Tabii bütün bunlar Ukrayna’nın Rusya’nın Vietnam’ına dönüştüğü bir ortamda Putin’in çok hoşuna gidiyor. Saddam Hüseyin ABD’nin Bağdat büyükelçisinin yaktığı yeşil ışık üzerine Kuveyt’i işgal etmişti. Eğer Rusya Ukrayna’da bir şekilde başarılı olursa ve ABD’nin yeterli harcama yapmayan müttefiklerine yardıma gelmeyeceğini bilirse nerelere kadar gidebileceğini tahmin etmeyi aziz okuyuculara bırakıyorum. Putin’in Sovyetler Birliği'nin eski sınırlarına dönmeye özlem duyduğu biliniyor.
Ukrayna’daki durum hala ciddiyetini ve belirsizliğini koruyor. Biden yönetimi ve Kongre Ukrayna'ya kendini savunması için 100 milyar dolar gönderdi ve 61 milyar yolda. İkinci kez seçilirse Trump’ın bu yardımı büyük ölçüde azaltacağı kesin. Geçenlerde Mar-a-Lago’da yandaşlarına Avrupalılar da vermezse Ukrayna’ya bir kuruş göndermeyeceğini, durumun Avrupalıları daha çok ilgilendirdiğini, Amerika ile arada bir okyanus olduğunu söyledi.
Putin, Ukrayna'ya yapılan tüm yardımların azaltılıp durdurulmasını savunan Trump'ın olası seçim zaferini dört gözle bekliyor. Tabii sadece Putin değil, Körfez ülkeleri, Suudi Arabistan ve Çin dahil dünyanın tüm otokratları Trump'ın yeniden seçilmesini istiyor. Trump Ukrayna'ya yapılan ABD yardımının kısıtlanmasını ve tamamen kesilmesini savunuyor. Onun eski ulusal güvenlik danışmanı John Bolton "Trump ciddi ciddi NATO'dan çıkıyordu, biz durdurduk" dedi.
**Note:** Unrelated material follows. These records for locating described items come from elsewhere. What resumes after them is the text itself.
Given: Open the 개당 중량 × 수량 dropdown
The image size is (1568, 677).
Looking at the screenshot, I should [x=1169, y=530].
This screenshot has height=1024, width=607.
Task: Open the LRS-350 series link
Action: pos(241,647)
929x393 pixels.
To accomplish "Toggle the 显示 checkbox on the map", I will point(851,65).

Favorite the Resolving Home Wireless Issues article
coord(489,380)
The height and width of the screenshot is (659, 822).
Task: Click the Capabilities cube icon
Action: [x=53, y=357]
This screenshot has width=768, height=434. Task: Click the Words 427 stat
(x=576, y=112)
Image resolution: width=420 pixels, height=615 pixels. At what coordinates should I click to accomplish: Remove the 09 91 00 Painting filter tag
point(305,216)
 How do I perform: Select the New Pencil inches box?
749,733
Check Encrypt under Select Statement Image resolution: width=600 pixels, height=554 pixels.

Tabii bütün bunlar Trump'la çok özel bir ilişkisi olan Putin'in çok hoşuna gidiyordu.
Trump’ın Putin’e olan davranışının niçin bu kadar yumuşak ve sevecen olduğunu açıklamak zordur. Putin’in elinde Trump’ın Moskova’da iki seks işçisiyle alışılmadık bir eylem yaparken kaydedilen bir kasetin olduğu söylenir. Bu coğrafya kaset politikasına hiç yabancı değildir.
Her ne kadar kendisi inkar etse de Trump’ın 2016 başkanlık seçimlerini büyük ölçüde Putin’in trollerinin Petersburg’da ürettiği ABD’deki fay hatlarını kaşıyan ve diğer aday Hillary Clinton’u itibarsızlaştıran milyonlarca sahte sosyal medya mesajı sayesinde kazandığı da bilinen başka bir gerçektir.
Geleneksel Amerikan dış politikası her zaman ulusal çıkarlarına yasal ve mümkünse demokratik bir kılıf bulmaya çalışmıştır. Oysa Trump'ın dış politikasının dayandığı ilkeler bizdeki "parayı veren düdüğü çalar" ve "ne kadar ekmek, o kadar köfte" atasözlerinin karşılığı olan ticaret prensipleridir.
Amerika’nın Asya’daki müttefiklerinin, özellikle Çin’in sürekli tehdidi altında olan Tayvan’ın bu felsefeyi uygulayan ikinci bir Trump iktidarını nasıl karşılayacaklarını tahmin etmek zor değildir.
Çin’in, Rusya’nın Ukrayna’daki olası bir başarısını kendisine Tayvan için yakılmış bir yeşil ışık olarak yorumlamasının ihtimali yüksektir. Trump şimdiye kadar kesinlikle Tayvan’ı savunacağına dair bir söz vermedi.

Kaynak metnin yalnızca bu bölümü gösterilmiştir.